Plaintiff appellant sued Westinghouse for damages for personal injuries suffered when an elevator door closed on her hand. At the close of the evidence the court submitted special interrogatories to the jury, along with the general issue. Interrogatory number 4 was, "Was the plaintiff's own negligence a contributory cause of the accident?" After a period of deliberation the jury returned to ask whether, if the answer to question number 4 was "yes," they were compelled to return a verdict for the defendant. The court responded affirmatively and the jury thereafter returned a general verdict for the defendant, together with an answer of "yes" to interrogatory 4. It did not answer the other interrogatories, which related to the alleged negligence of the defendant.
On this appeal plaintiff does not claim that contributory negligence was not a bar to her recovery, or that the evidence did not warrant such a finding. Rather, she complains of the procedure. Her first contention, that it was error for the trial court to accept the jury's verdict without obtaining a response to the other interrogatories, is without merit and illogical to a degree. No conceivable prejudice has been suggested. Skyway Aviation Corp. v. Minneapolis, N. & S. Ry., 8 Cir., 1964, 326 F.2d 701.

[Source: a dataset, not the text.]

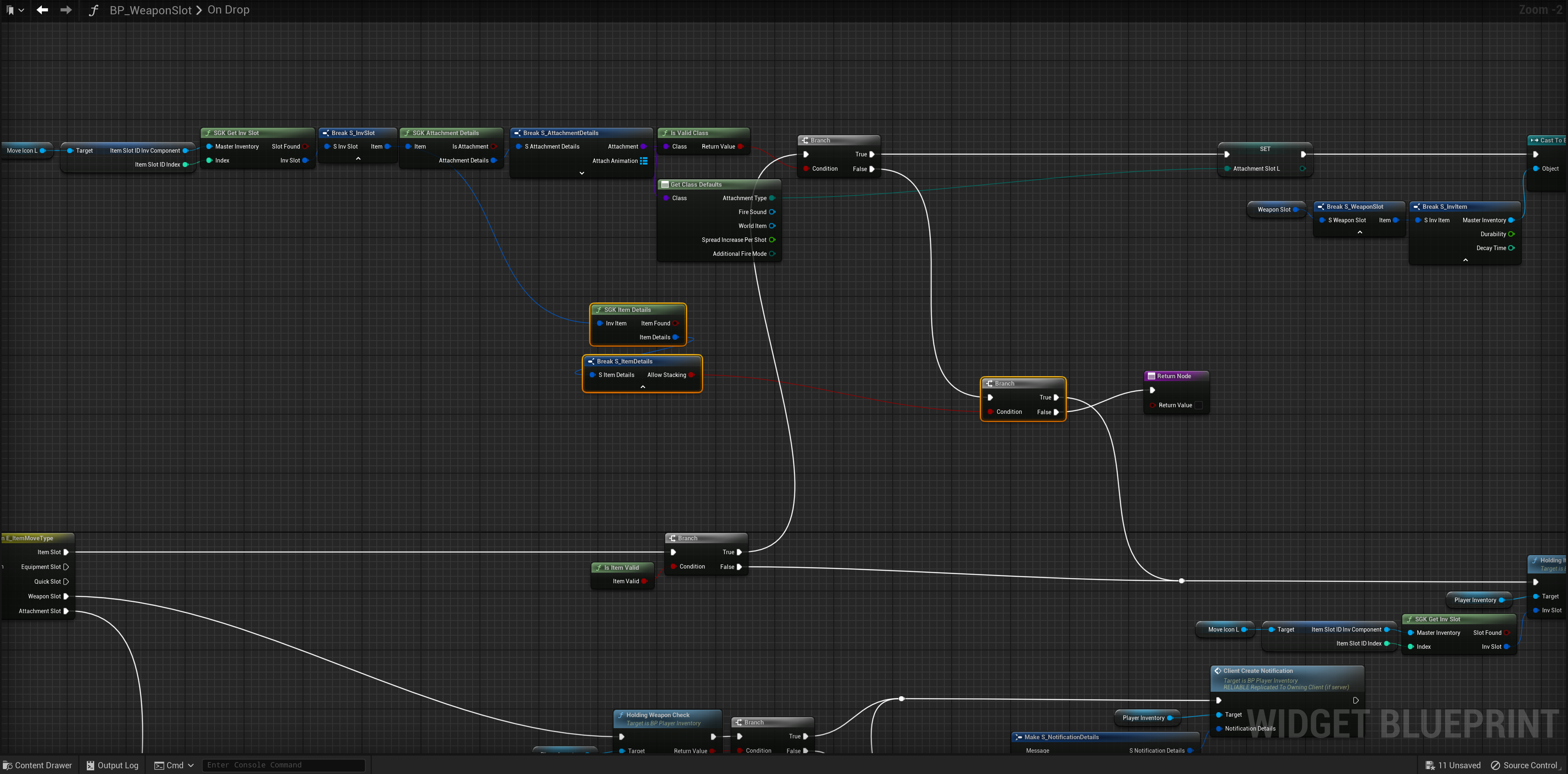Click the Get Class Defaults node icon
This screenshot has width=1568, height=774.
click(x=665, y=184)
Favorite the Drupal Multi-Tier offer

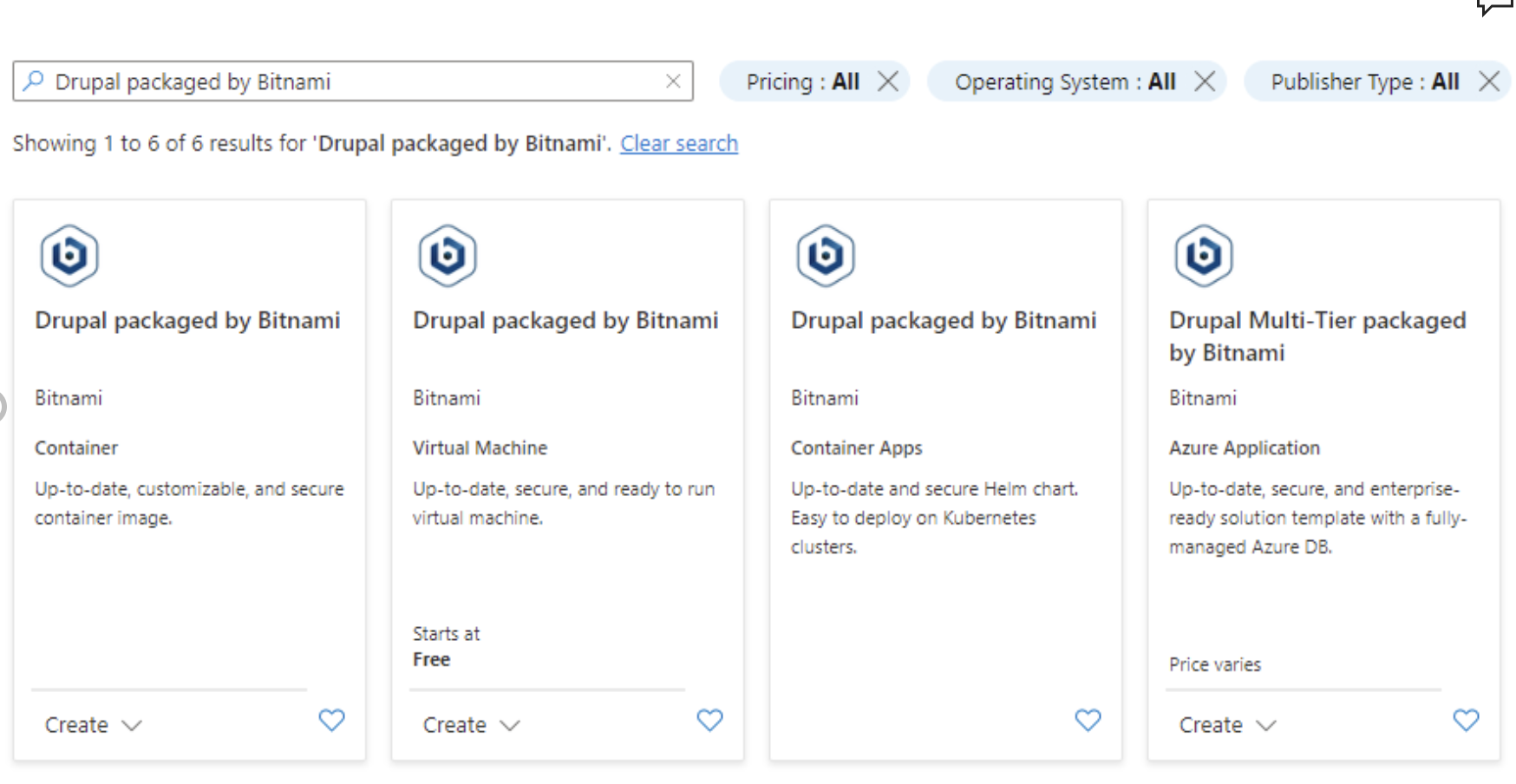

Plaintiff's second contention is that interrogatory 4 was, in any event, improperly phrased in that it called for a conclusion of law. Although it is sufficient answer that she made no objection to the question at the time, Mazer v. Lipschutz, 3 Cir., 1964, 327 F.2d 42, 51; Halprin v. Mora, 3 Cir., 1956, 231 F.2d 197, 200, the question was not improper. To the extent that Carpenter v. Baltimore & O. RR., 6 Cir., 1940, 109 F.2d 375, condemns a special inquiry addressed to contributory negligence, we disagree. Such questions are constantly put. See, e.g., in addition to the cases hitherto cited, Delpit v. Nocuba Shipping Co., 5 Cir., 1962, 302 F.2d 835, cert. den., 371 U.S. 915, 83 S. Ct. 262, 9 L. Ed. 2d 173; McDonnell v. Timmerman, 8 Cir., 1959, 269 F.2d 54. It would be a purposeless restriction to say that special interrogatories cannot be mixed questions of law and fact, provided that the jury is properly instructed as to the law. The practice antedated Rule 49, Mills Woven Cartridge Belt Co. v. Malley, 1 Cir., 1923, 286 F. 841, and we cannot believe the rule was intended to be restrictive. Great American Ins. Co. v. Horab, 8 Cir., 1962, 309 F.2d 262.

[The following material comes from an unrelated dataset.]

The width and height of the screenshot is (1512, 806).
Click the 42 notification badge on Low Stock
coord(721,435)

Finally, plaintiff asserts that after the verdict she learned that one of the jurors had been cross-examined by her husband, an attorney, some two years previously in a contract action brought against the juror's employer. She appeals from the trial court's denial, without hearing, of her motion for a new trial on this ground. Such attacks on a verdict carry a heavy burden. The mere allegation of a remote connection between a juror and one of the parties, without a showing of significant facts from which prejudice can be inferred, cannot be sufficient to upset a verdict. The plaintiff is not entitled to a merely exploratory hearing. There is no indication here that the cross-examination by the husband was such as would be likely to raise personal hostility against him, let alone against the plaintiff, even assuming (although there is no basis for assuming) that the juror knew of the relationship.
It is true that each juror was asked on voir dire whether he knew the plaintiff "or any member of her family." In this inquiry plaintiff was referred to as "Frances Kissell" and "Mrs. Kissell", with no identification of her husband, then or later. She was obliged to go further, if she wanted certainty. Brown v. United States, 10 Cir., 1966, 356 F.2d 230. The husband was not a party to the action, and nothing occurred during the trial to bring his identity to the juror's attention. Whatever may be the consequences of a deliberately false answer, an unintentional mistake on the voir dire adds nothing to the plaintiff's case.